→ Exercise instructions:
a. Decide whether each statement agrees with the Spark issue text below. For each, answer yes or no and quote the words of the text that decide it.
(i) SparkGraphComputer with four blades takes about five minutes.
(ii) The issue's resolution is listed as Won't Fix.
(iii) The proposed strategy would run through the VertexProgram API.
b. Duplicate the part of the Spark issue text between "Imagine a world" and "seconds on Friendster.", inclusive.

--- Selected text ---

Details
-
Improvement
-
Status: Closed
-
Major
-
Resolution: Implemented
-
3.1.0-incubating
-
None
Description
@dkuppitz makes the joke that he can count the number of vertices in the Friendster adjacency list with "awk to the sed to the bash to the.." in < 1 minute. SparkGraphComputer with four blades takes ~5 minutes.
What's the dealio?
Imagine a world where SparkGraphComputerStrategy exists. It analyzes traversals and does fast executions breaking away from the VertexProgram API and going strait to the native API of Spark. Check it:
g.V().count() -> inputRDD.count()
...add a EmptyVertex.instance() manipulation to the respective InputFormats and you are just then skipping through bytes not manifesting objects at all. BAM. That would take 30 seconds on Friendster.
g.V().outE('knows').count() --> inputRDD.flatMapToPair{edgeComponents}.filter{knows}.count()
Blazing fast.

--- Data lines ---

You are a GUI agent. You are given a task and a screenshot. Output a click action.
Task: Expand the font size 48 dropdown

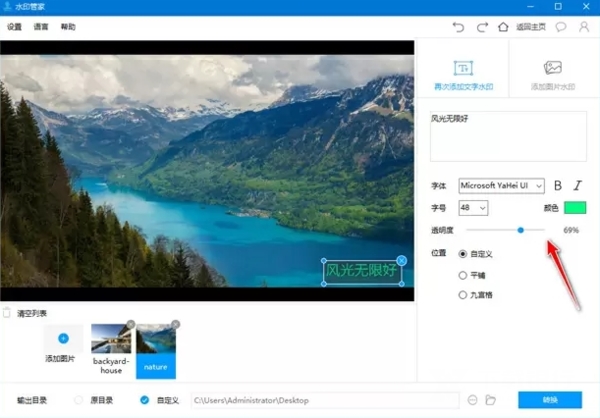473,207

---

→ Answer set:
a.
(i) Yes: "SparkGraphComputer with four blades takes ~5 minutes."
(ii) No: "Resolution: Implemented"
(iii) No: "breaking away from the VertexProgram API and going strait to the native API of Spark"

b.
Imagine a world where SparkGraphComputerStrategy exists. It analyzes traversals and does fast executions breaking away from the VertexProgram API and going strait to the native API of Spark. Check it:
g.V().count() -> inputRDD.count()
...add a EmptyVertex.instance() manipulation to the respective InputFormats and you are just then skipping through bytes not manifesting objects at all. BAM. That would take 30 seconds on Friendster.